In that spirit of gentility, Beboe’s wares could pass for the latest French fragrance on sale at Bergdorf Goodman. The company’s disposable vaporizers, which retail for $60 and are good for about 150 marijuana-infused drags, are sleek in design, come in only one color — rose gold — and would not look out of place poking from the breast pocket of a Saint Laurent suit.
The packaging, too, is Instagram-worthy: white boxes festooned with elegant line drawings by Mr. Campbell. The company also sells low-dose edible pastilles in tins of 25, for $25.
Randall Huft, President and Creative Director of the Innovation Agency, a leading cannabis-focused marketing, advertising, and public relations company, said that building a brand is the most important aspect of launching a successful canna-company.
"As the legal marijuana industry continues to mature, we will see the emergence of brand leaders at one end of the spectrum, and commodities at the other end," he said. "Companies can succeed as a low-price leader, however, you can enjoy much wider profit margins if you have a brand that is in-demand."
Beboe is hardly the first company to try to take cannabis upscale. Tetra, a company founded by style and design writers, sells designer pipes and stash boxes worthy of the MoMA Design Store. A social club called the Beverly Hills Cannabis Club sells select strains of marijuana wrapped in gold foil for $700 an ounce.

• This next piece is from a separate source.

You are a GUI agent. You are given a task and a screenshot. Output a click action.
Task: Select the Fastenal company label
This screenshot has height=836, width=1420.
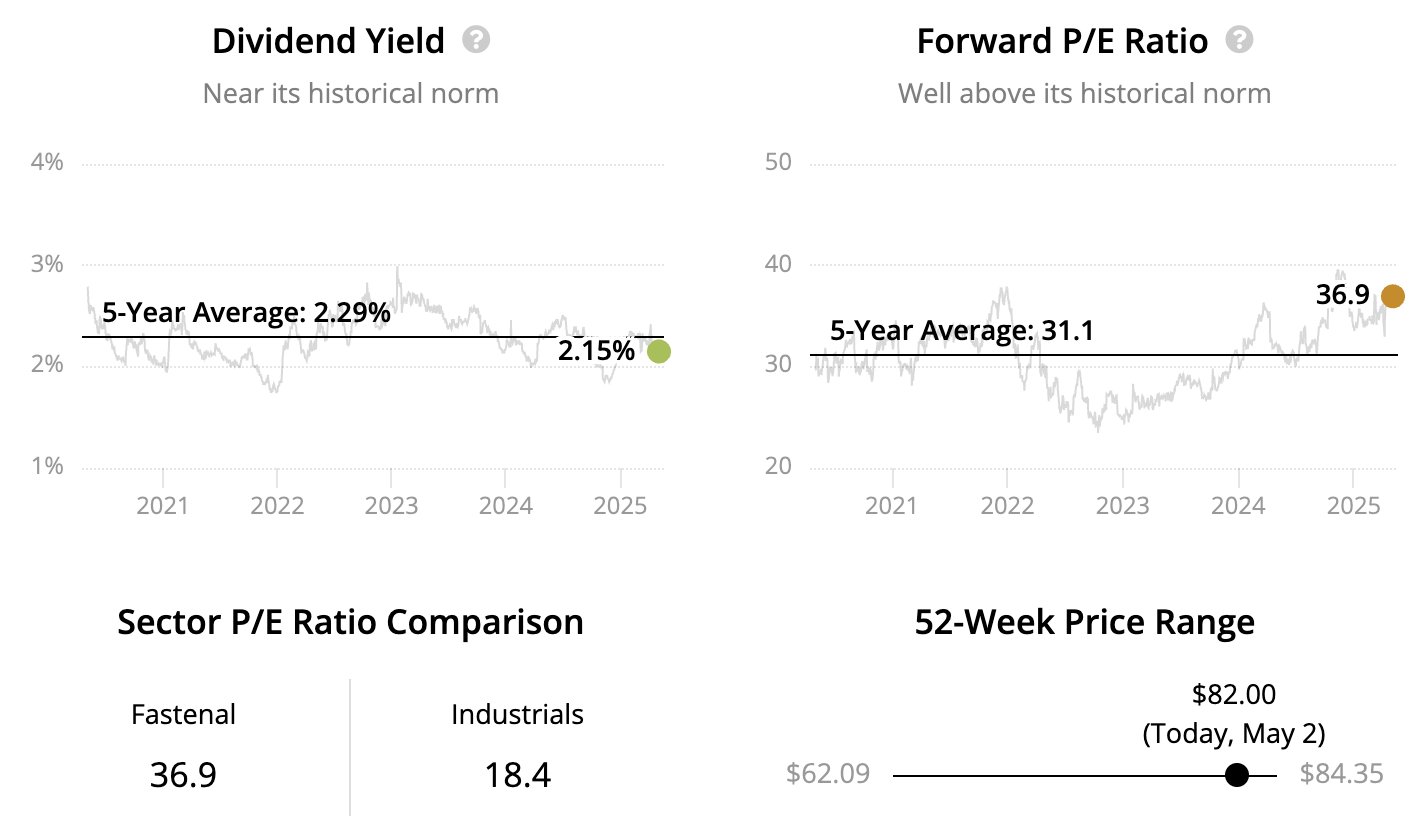(x=183, y=715)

Even so, the clout of Beboe’s founders gives it an unusual head start. Until last year, Mr. Kwan was the president of Yoox North America, the online luxury retailer; before that, he was the business projects manager for Dolce & Gabbana.
Mr. Campbell, meanwhile, has inked the likes of Heath Ledger, Penélope Cruz and Marc Jacobs. He is married to the actress Lake Bell, and was the best man at Mr. Theroux’s wedding to Jennifer Aniston in 2015.
Beboe’s A-list investors include Rose McGowan, the actress; Carmen Busquets, an early investor in Net-a-Porter; and Joanne Wilson, the angel investor who runs the popular entrepreneurship blog Gotham Gal. The marijuana upstart is named after Mr. Campbell’s grandmother Be (short for Bernice) Boe, who used to buy dime bags to make brownies to ease his mother’s pain as she battled cancer when he was a child. “I remember one time, after a fresh batch of brownies, my mother put one of her chemo wigs on a remote control car of mine, and chased our dog around the house with it,” Mr. Campbell said. “She and Grandma couldn’t breathe, they were laughing so hard.”
Mr. Kwan, meanwhile, helped finance his tuition at the University of California, Berkeley, where he studied corporate finance, with a hydroponic operation that produced some 20 pounds of marijuana a month.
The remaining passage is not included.